Meerdere keren werden pausen door wereldlijke machthebbers of door criminele clans afgezet. Dat gebeurde met name gedurende de zogenaamde “saeculum obscurum”, de “donkere eeuw” (10de en 11de eeuw) waarin de Duitse keizers een paar onwaardige pausen afzetten, niet vanwege ketterij maar vanwege hun schandalige, immorele leven en hun machtsmisbruik. Zij werden in ieder geval niet na een canoniek proces afgezet, want dat is vanwege de goddelijke structuur van de Kerk onmogelijk. De paus ontvangt zijn gezag direct van God en niet van de Kerk; daarom kan de Kerk hem om geen enkele reden afzetten.
Het is een geloofsdogma dat de paus geen ketterij kan verkondigen als hij ex cathedra spreekt. Dat de goddelijke garantie dat de poorten van de hel de cathedra veritatis, die de apostolische Stoel van de heilige Petrus is, niet zullen overweldigen. Dom John Chapman, een deskundige in het onderzoek naar de geschiedenis van de veroordeling van paus Honorius I, schrijft: “De onfeilbaarheid is als het ware de top van een piramide. Hoe plechtiger de uitspraken van de Heilige Stoel zijn, des te zekerder kunnen we zijn van de waarheid ervan. Als ze het maximale aan plechtigheid bereiken, dat is, wanneer de uitspraak uitdrukkelijk ex cathedra is, dan is de mogelijkheid van een dwaling volledig geëlimineerd. Het gezag van een paus moet ook in de gevallen dat hij feitelijk niet onfeilbaar is, gevolgd en gerespecteerd worden. Dat een dergelijke uitspraak niet juist is, is een mogelijkheid die door het geloof en door de geschiedenis als mogelijk werd aangetoond”(The Condemnation of Pope Honorius, London 1907, 109).
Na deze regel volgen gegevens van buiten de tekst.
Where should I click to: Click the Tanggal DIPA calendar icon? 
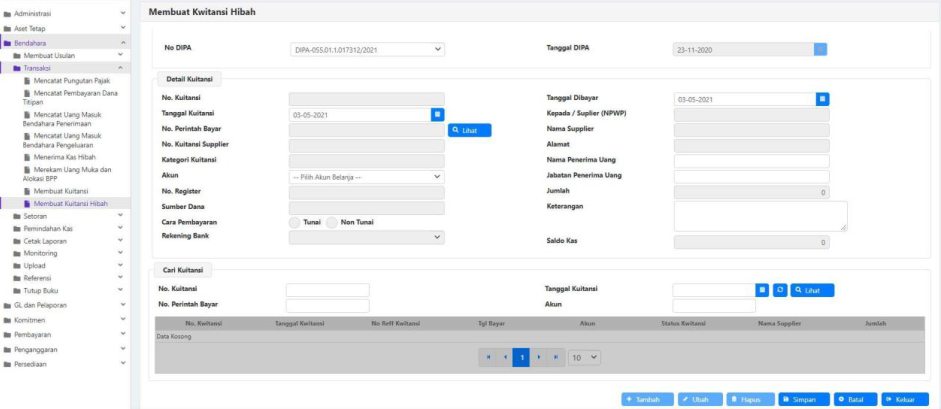coord(820,49)
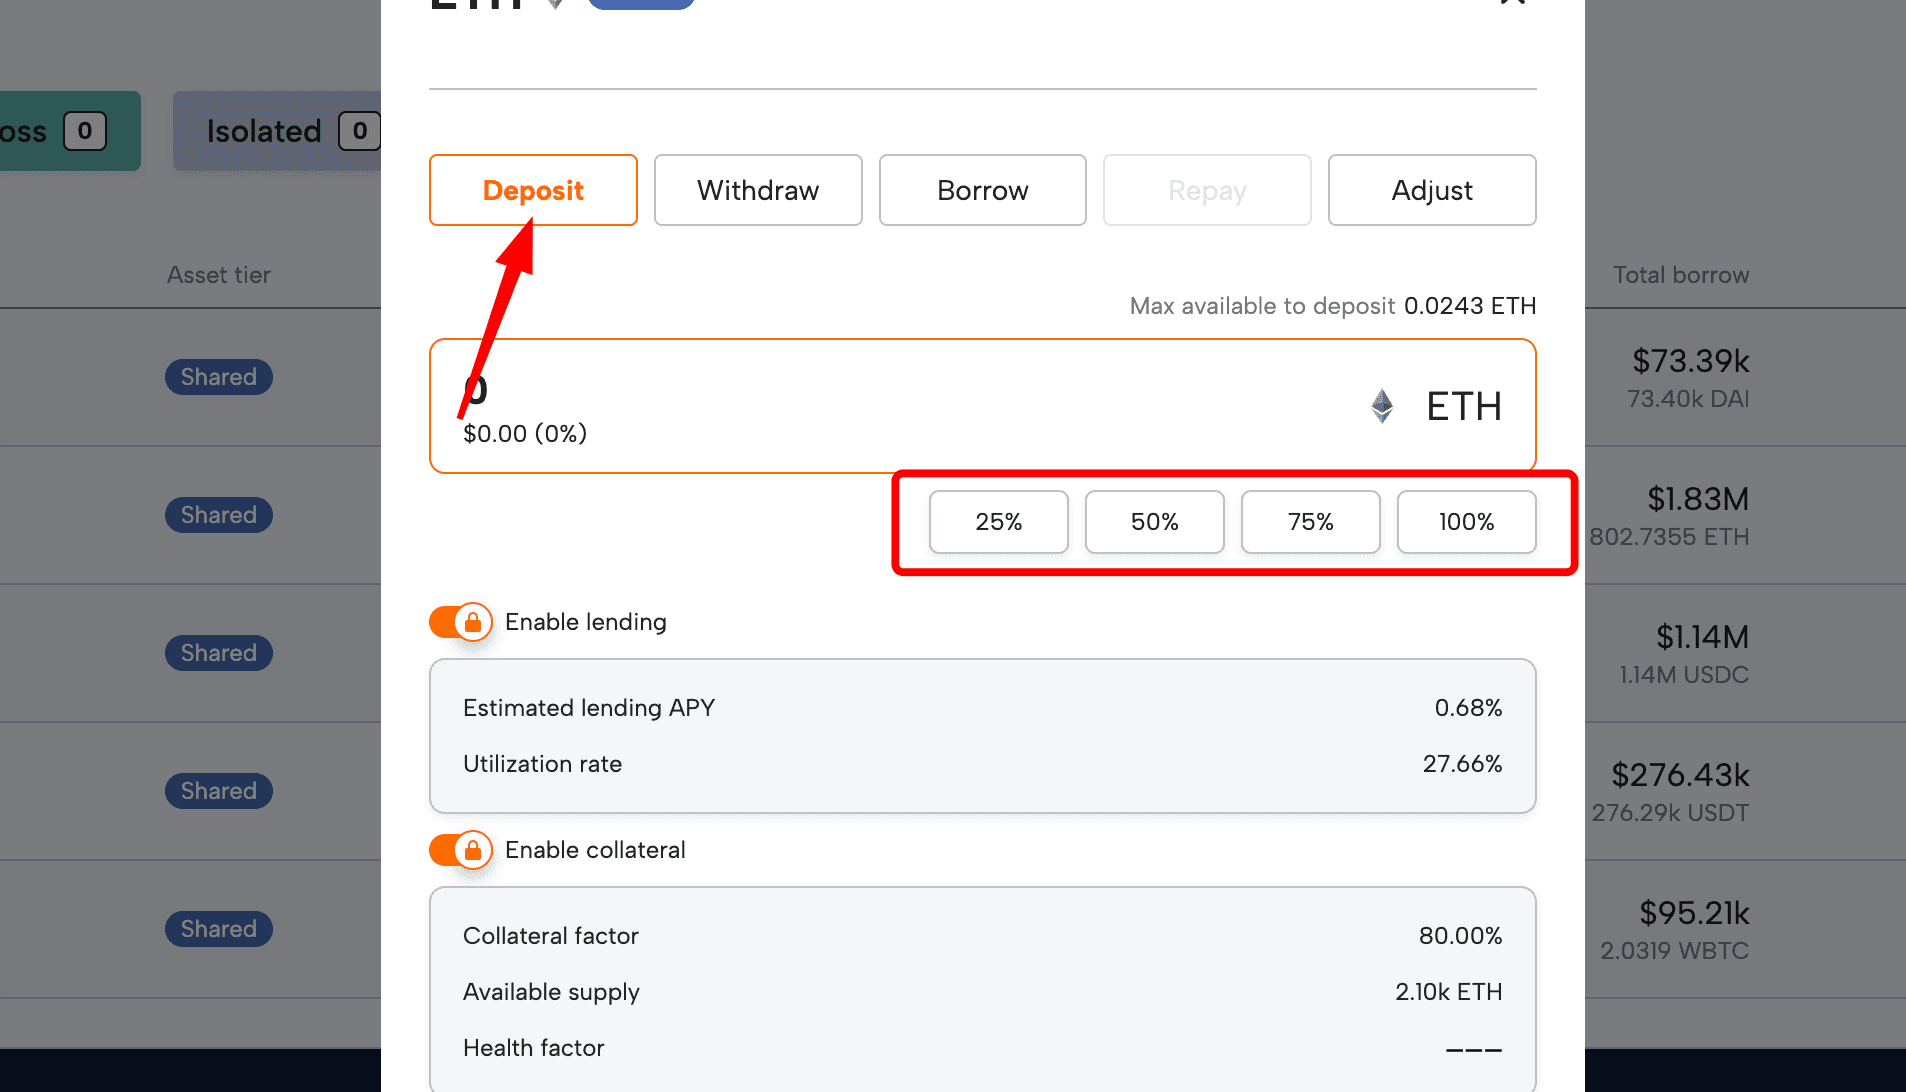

Verbreidt een paus leerstellige dwalingen of ketterijen, dan heeft de goddelijke structuur van de Kerk al een tegenmiddel ter beschikking: in dit geval springen als vervanger in het dienstambt de vertegenwoordigers van het episcopaat en de onwankelbare sensus fidei van de gelovigen; daarbij is de getalsmatige verhouding niet beslissend. Het is al voldoende als enkele bisschoppen de integrale volheid het van het geloof verkondigen en op deze wijze de dwalingen van een ketterse paus corrigeren. Het is voldoende als de bisschoppen hun kudde onderrichten en voor de dwalingen van een ketterse paus behoeden; zo moeten het ook hun priesters en de ouders in de katholieke gezinnen doen.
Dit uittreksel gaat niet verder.